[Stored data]
§ §
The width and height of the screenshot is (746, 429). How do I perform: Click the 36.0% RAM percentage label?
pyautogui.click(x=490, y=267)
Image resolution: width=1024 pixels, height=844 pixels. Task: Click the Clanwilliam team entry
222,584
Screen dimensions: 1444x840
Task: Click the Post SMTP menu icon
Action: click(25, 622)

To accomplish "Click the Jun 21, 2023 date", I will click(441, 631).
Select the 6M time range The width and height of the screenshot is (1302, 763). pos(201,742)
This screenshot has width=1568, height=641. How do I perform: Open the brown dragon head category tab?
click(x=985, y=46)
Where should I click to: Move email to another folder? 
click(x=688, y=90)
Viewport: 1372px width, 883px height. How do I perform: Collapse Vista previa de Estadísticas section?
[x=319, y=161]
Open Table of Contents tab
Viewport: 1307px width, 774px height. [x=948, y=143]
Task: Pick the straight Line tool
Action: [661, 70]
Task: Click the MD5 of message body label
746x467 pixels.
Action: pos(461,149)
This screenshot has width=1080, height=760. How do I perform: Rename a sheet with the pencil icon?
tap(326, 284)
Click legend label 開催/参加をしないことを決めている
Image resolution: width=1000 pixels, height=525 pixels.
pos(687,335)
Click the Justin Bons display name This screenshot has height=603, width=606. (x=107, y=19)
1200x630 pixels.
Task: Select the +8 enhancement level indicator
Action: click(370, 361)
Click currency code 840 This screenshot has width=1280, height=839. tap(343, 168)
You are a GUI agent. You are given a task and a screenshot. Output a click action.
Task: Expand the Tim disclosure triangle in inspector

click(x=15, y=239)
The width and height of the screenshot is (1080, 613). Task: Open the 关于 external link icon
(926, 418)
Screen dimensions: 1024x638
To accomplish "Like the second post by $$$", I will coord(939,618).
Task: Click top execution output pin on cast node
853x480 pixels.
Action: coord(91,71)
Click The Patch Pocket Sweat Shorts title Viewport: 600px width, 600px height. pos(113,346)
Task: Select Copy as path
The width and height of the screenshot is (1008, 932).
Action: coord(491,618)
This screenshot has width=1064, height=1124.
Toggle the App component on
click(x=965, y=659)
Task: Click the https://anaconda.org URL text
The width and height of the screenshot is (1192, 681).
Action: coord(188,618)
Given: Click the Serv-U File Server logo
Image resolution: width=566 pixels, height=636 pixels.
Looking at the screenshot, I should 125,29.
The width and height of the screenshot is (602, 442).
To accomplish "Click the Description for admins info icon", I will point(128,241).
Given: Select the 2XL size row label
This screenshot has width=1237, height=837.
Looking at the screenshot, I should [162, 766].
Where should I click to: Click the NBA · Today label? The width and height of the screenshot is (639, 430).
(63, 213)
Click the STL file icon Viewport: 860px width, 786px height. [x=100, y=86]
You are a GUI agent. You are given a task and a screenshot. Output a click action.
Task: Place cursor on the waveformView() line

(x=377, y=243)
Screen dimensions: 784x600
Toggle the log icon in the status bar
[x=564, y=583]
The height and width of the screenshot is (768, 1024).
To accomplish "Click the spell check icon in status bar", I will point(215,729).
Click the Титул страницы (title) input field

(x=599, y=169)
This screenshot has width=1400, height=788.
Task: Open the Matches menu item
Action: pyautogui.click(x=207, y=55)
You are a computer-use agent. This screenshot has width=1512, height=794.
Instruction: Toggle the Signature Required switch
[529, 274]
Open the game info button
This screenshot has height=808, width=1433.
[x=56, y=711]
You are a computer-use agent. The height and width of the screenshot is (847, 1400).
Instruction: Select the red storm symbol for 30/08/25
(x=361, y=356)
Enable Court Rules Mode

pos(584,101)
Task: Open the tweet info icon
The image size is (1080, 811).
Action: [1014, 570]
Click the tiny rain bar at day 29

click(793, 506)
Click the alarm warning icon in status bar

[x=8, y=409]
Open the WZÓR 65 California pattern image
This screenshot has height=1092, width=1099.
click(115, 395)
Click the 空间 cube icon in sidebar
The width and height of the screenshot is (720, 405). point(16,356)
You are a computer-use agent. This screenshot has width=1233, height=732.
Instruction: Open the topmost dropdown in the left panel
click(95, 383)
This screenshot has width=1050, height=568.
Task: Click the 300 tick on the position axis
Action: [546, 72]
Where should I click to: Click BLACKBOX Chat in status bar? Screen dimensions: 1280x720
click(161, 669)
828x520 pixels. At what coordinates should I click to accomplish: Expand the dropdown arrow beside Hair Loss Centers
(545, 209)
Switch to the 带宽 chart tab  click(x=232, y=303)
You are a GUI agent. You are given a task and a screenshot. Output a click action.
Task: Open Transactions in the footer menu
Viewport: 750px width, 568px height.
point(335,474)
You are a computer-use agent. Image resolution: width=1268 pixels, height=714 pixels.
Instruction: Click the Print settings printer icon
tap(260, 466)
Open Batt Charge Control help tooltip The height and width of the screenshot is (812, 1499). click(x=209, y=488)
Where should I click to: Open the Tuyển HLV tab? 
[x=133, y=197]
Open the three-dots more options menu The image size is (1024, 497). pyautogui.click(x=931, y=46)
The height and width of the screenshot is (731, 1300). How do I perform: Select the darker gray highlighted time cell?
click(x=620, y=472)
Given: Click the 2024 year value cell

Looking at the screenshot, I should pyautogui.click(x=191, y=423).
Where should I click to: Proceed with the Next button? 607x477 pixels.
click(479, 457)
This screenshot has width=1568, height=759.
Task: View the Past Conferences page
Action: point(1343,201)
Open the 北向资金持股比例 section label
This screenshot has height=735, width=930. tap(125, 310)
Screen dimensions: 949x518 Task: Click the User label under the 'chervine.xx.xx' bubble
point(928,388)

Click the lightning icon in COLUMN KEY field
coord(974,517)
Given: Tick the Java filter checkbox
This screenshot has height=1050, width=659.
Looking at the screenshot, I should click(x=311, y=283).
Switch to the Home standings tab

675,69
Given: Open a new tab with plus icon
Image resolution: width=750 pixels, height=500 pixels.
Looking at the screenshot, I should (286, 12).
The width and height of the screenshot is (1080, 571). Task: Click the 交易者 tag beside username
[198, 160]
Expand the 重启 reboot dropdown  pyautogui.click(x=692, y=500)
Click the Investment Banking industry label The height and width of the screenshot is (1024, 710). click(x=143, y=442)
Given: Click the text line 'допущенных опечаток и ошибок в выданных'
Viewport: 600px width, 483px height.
§ §
Repeat the data in full, exactly as supplied.

_Worked solution_
The width and height of the screenshot is (746, 429). How do I perform: Click the 36.0% RAM percentage label?
pyautogui.click(x=490, y=267)
Image resolution: width=1024 pixels, height=844 pixels. Task: Click the Clanwilliam team entry
222,584
Screen dimensions: 1444x840
Task: Click the Post SMTP menu icon
Action: click(25, 622)

To accomplish "Click the Jun 21, 2023 date", I will click(441, 631).
Select the 6M time range The width and height of the screenshot is (1302, 763). pos(201,742)
This screenshot has width=1568, height=641. How do I perform: Open the brown dragon head category tab?
click(x=985, y=46)
Where should I click to: Move email to another folder? 
click(x=688, y=90)
Viewport: 1372px width, 883px height. How do I perform: Collapse Vista previa de Estadísticas section?
[x=319, y=161]
Open Table of Contents tab
Viewport: 1307px width, 774px height. [x=948, y=143]
Task: Pick the straight Line tool
Action: [661, 70]
Task: Click the MD5 of message body label
746x467 pixels.
Action: pos(461,149)
This screenshot has width=1080, height=760. How do I perform: Rename a sheet with the pencil icon?
tap(326, 284)
Click legend label 開催/参加をしないことを決めている
Image resolution: width=1000 pixels, height=525 pixels.
pos(687,335)
Click the Justin Bons display name This screenshot has height=603, width=606. (x=107, y=19)
1200x630 pixels.
Task: Select the +8 enhancement level indicator
Action: click(370, 361)
Click currency code 840 This screenshot has width=1280, height=839. tap(343, 168)
You are a GUI agent. You are given a task and a screenshot. Output a click action.
Task: Expand the Tim disclosure triangle in inspector

click(x=15, y=239)
The width and height of the screenshot is (1080, 613). Task: Open the 关于 external link icon
(926, 418)
Screen dimensions: 1024x638
To accomplish "Like the second post by $$$", I will coord(939,618).
Task: Click top execution output pin on cast node
853x480 pixels.
Action: coord(91,71)
Click The Patch Pocket Sweat Shorts title Viewport: 600px width, 600px height. pos(113,346)
Task: Select Copy as path
The width and height of the screenshot is (1008, 932).
Action: coord(491,618)
This screenshot has width=1064, height=1124.
Toggle the App component on
click(x=965, y=659)
Task: Click the https://anaconda.org URL text
The width and height of the screenshot is (1192, 681).
Action: coord(188,618)
Given: Click the Serv-U File Server logo
Image resolution: width=566 pixels, height=636 pixels.
Looking at the screenshot, I should 125,29.
The width and height of the screenshot is (602, 442).
To accomplish "Click the Description for admins info icon", I will point(128,241).
Given: Select the 2XL size row label
This screenshot has width=1237, height=837.
Looking at the screenshot, I should [162, 766].
Where should I click to: Click the NBA · Today label? The width and height of the screenshot is (639, 430).
(63, 213)
Click the STL file icon Viewport: 860px width, 786px height. [x=100, y=86]
You are a GUI agent. You are given a task and a screenshot. Output a click action.
Task: Place cursor on the waveformView() line

(x=377, y=243)
Screen dimensions: 784x600
Toggle the log icon in the status bar
[x=564, y=583]
The height and width of the screenshot is (768, 1024).
To accomplish "Click the spell check icon in status bar", I will point(215,729).
Click the Титул страницы (title) input field

(x=599, y=169)
This screenshot has width=1400, height=788.
Task: Open the Matches menu item
Action: pyautogui.click(x=207, y=55)
You are a computer-use agent. This screenshot has width=1512, height=794.
Instruction: Toggle the Signature Required switch
[529, 274]
Open the game info button
This screenshot has height=808, width=1433.
[x=56, y=711]
You are a computer-use agent. The height and width of the screenshot is (847, 1400).
Instruction: Select the red storm symbol for 30/08/25
(x=361, y=356)
Enable Court Rules Mode

pos(584,101)
Task: Open the tweet info icon
The image size is (1080, 811).
Action: [1014, 570]
Click the tiny rain bar at day 29

click(793, 506)
Click the alarm warning icon in status bar

[x=8, y=409]
Open the WZÓR 65 California pattern image
This screenshot has height=1092, width=1099.
click(115, 395)
Click the 空间 cube icon in sidebar
The width and height of the screenshot is (720, 405). point(16,356)
You are a computer-use agent. This screenshot has width=1233, height=732.
Instruction: Open the topmost dropdown in the left panel
click(95, 383)
This screenshot has width=1050, height=568.
Task: Click the 300 tick on the position axis
Action: [546, 72]
Where should I click to: Click BLACKBOX Chat in status bar? Screen dimensions: 1280x720
click(161, 669)
828x520 pixels. At what coordinates should I click to accomplish: Expand the dropdown arrow beside Hair Loss Centers
(545, 209)
Switch to the 带宽 chart tab  click(x=232, y=303)
You are a GUI agent. You are given a task and a screenshot. Output a click action.
Task: Open Transactions in the footer menu
Viewport: 750px width, 568px height.
point(335,474)
You are a computer-use agent. Image resolution: width=1268 pixels, height=714 pixels.
Instruction: Click the Print settings printer icon
tap(260, 466)
Open Batt Charge Control help tooltip The height and width of the screenshot is (812, 1499). click(x=209, y=488)
Where should I click to: Open the Tuyển HLV tab? 
[x=133, y=197]
Open the three-dots more options menu The image size is (1024, 497). pyautogui.click(x=931, y=46)
The height and width of the screenshot is (731, 1300). How do I perform: Select the darker gray highlighted time cell?
click(x=620, y=472)
Given: Click the 2024 year value cell

Looking at the screenshot, I should pyautogui.click(x=191, y=423).
Where should I click to: Proceed with the Next button? 607x477 pixels.
click(479, 457)
This screenshot has width=1568, height=759.
Task: View the Past Conferences page
Action: point(1343,201)
Open the 北向资金持股比例 section label
This screenshot has height=735, width=930. tap(125, 310)
Screen dimensions: 949x518 Task: Click the User label under the 'chervine.xx.xx' bubble
point(928,388)

Click the lightning icon in COLUMN KEY field
coord(974,517)
Given: Tick the Java filter checkbox
This screenshot has height=1050, width=659.
Looking at the screenshot, I should click(x=311, y=283).
Switch to the Home standings tab

675,69
Given: Open a new tab with plus icon
Image resolution: width=750 pixels, height=500 pixels.
Looking at the screenshot, I should (286, 12).
The width and height of the screenshot is (1080, 571). Task: Click the 交易者 tag beside username
[198, 160]
Expand the 重启 reboot dropdown  pyautogui.click(x=692, y=500)
Click the Investment Banking industry label The height and width of the screenshot is (1024, 710). click(x=143, y=442)
Given: Click the text line 'допущенных опечаток и ошибок в выданных'
Viewport: 600px width, 483px height.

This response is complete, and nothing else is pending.